I've been a silent reader of this forum for quite some time now and thought it was about time i started being active around here.  

I believe a little introduction is in order:

My name is Tiago, am 24 years old, live in Portugal and graduated in Sound and Image at ESAD.CR.
I play the electric guitar and can throw a few notes on a piano but i'm not a proficient player. :roll: 
I have always been a fan of Metal but i find myself gravitating towards Film Scores/VideoGame Soundtracks more and more. 
One of my favourite composers is Nobuo Uematsu. I absolutely love what he has done on the Final Fantasy series and Lost Odyssey. It can be said that his music (and many others of course, but mainly Uematsu) has shaped my perception on composing and ultimately, that's what i want to do. I want to be able to compose music that elevates a game, that turns it into an emotional experience!

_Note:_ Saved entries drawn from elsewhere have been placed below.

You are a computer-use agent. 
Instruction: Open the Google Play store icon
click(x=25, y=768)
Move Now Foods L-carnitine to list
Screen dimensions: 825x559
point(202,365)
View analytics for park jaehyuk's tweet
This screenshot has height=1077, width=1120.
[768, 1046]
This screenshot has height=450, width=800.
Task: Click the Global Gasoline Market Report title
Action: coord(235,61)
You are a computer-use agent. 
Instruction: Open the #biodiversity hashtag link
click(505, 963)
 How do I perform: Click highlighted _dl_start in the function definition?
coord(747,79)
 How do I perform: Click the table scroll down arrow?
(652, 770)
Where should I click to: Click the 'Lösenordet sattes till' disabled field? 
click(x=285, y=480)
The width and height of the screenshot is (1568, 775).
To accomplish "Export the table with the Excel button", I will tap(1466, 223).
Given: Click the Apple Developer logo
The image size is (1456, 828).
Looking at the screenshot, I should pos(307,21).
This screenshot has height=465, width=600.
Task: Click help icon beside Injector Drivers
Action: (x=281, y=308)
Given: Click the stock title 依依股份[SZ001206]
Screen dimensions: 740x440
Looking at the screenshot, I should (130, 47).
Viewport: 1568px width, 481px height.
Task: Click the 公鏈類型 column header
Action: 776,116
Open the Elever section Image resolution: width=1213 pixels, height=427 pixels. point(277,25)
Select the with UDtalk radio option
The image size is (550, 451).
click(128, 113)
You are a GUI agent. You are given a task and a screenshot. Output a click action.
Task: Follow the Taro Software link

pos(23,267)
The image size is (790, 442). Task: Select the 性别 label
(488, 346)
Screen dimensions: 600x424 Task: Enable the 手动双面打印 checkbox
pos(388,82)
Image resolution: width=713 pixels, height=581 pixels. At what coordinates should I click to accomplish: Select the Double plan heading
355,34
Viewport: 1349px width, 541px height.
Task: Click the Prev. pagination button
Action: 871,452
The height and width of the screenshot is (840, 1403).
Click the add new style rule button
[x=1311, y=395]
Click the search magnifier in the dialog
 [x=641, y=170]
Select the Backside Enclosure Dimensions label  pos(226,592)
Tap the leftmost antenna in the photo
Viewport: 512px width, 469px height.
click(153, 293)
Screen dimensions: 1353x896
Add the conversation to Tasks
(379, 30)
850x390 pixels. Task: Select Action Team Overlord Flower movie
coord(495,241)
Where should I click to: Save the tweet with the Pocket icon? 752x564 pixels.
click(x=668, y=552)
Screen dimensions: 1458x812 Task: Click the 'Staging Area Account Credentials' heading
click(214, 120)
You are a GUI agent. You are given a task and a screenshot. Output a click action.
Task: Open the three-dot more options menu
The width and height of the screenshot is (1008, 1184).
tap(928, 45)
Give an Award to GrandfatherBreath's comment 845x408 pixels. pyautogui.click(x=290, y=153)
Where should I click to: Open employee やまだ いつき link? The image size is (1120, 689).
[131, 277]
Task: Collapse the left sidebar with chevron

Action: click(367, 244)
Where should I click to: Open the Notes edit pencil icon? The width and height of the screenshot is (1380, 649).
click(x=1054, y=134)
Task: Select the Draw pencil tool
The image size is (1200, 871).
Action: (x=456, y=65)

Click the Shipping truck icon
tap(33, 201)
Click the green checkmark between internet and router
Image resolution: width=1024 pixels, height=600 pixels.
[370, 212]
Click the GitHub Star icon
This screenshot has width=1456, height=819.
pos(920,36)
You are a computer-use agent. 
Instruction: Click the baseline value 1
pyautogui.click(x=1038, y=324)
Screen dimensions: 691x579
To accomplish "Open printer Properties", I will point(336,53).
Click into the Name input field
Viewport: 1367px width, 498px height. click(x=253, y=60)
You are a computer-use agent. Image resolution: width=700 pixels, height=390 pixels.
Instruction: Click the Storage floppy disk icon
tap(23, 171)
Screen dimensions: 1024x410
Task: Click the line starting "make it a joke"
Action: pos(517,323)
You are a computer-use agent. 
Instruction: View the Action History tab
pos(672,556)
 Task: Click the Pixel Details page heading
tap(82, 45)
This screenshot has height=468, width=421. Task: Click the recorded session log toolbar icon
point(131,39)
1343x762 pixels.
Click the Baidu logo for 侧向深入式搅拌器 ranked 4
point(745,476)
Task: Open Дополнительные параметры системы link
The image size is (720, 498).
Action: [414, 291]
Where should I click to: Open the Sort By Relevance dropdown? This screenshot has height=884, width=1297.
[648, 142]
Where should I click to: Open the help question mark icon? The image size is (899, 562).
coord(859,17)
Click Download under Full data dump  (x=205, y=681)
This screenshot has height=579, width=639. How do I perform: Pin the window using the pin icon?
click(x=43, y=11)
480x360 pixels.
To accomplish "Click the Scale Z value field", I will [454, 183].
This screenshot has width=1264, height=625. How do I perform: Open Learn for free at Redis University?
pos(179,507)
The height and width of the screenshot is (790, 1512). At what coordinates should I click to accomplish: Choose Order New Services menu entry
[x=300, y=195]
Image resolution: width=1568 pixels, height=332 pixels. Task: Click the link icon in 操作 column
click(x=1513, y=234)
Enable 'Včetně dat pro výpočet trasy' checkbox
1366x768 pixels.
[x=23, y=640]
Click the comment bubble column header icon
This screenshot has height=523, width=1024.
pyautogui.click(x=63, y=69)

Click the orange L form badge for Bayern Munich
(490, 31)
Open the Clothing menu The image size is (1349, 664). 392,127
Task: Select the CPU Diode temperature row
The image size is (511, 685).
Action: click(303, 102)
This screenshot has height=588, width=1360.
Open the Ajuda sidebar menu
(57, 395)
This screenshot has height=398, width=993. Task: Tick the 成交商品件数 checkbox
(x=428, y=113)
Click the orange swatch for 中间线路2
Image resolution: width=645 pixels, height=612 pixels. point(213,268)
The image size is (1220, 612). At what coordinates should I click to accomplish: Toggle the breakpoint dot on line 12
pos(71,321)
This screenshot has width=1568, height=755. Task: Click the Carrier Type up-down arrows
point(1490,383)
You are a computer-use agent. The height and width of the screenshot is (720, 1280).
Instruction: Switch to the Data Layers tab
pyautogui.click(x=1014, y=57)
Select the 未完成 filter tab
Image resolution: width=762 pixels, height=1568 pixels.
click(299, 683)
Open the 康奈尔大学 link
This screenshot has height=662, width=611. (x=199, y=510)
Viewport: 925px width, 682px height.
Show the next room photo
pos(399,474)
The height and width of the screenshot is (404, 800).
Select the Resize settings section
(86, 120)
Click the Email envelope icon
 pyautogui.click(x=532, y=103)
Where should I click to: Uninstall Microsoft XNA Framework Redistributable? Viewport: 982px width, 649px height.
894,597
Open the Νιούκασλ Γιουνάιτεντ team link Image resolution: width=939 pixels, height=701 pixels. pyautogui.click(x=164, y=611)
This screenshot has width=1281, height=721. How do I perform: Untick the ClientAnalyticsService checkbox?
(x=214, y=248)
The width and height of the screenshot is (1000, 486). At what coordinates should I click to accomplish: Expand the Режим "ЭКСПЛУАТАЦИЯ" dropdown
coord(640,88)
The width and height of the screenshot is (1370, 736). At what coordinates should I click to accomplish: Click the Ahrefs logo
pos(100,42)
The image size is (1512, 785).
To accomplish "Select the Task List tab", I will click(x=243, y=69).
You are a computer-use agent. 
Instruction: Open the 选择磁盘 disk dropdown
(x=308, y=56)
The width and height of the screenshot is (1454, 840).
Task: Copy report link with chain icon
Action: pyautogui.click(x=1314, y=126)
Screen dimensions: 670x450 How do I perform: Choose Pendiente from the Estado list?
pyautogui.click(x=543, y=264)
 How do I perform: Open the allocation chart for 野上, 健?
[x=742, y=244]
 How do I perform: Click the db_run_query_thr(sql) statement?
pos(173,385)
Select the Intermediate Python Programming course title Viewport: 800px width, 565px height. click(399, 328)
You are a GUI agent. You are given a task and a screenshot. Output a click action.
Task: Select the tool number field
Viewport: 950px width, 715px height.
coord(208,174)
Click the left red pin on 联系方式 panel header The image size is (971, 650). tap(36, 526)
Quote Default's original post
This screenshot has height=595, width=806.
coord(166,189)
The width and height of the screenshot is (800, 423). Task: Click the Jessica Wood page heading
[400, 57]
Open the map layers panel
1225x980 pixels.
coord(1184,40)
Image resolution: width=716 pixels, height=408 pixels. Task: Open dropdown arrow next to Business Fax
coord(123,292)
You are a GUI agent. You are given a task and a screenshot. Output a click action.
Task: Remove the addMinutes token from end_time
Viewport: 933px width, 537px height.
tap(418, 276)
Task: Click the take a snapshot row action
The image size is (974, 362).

I want to make other players feel what i have felt so many times: a deep sense of immersion; feeling what the character i'm playing is supposedly feeling!

Audio-wise, i've been doing some mixes here and there, for a few acquaintances, for a short buck, since i'm only starting. I've recently acquired Reaper 4, NI Komplete 9 and Aeon Collection (got it on sale!) and i am now taking the first steps into composing. My plan is to start composing a whole lot more, sharing it while getting important feedback, so i can grow and evolve my musical voice.

Looking forward to share my journey with you lot!


----------



## fiestared (Aug 18, 2013)

Hi Tiago,

Welcome from a "newbie"... in this forum. We'll probably cross our words in a post or an other...

F. o-[][]-o


----------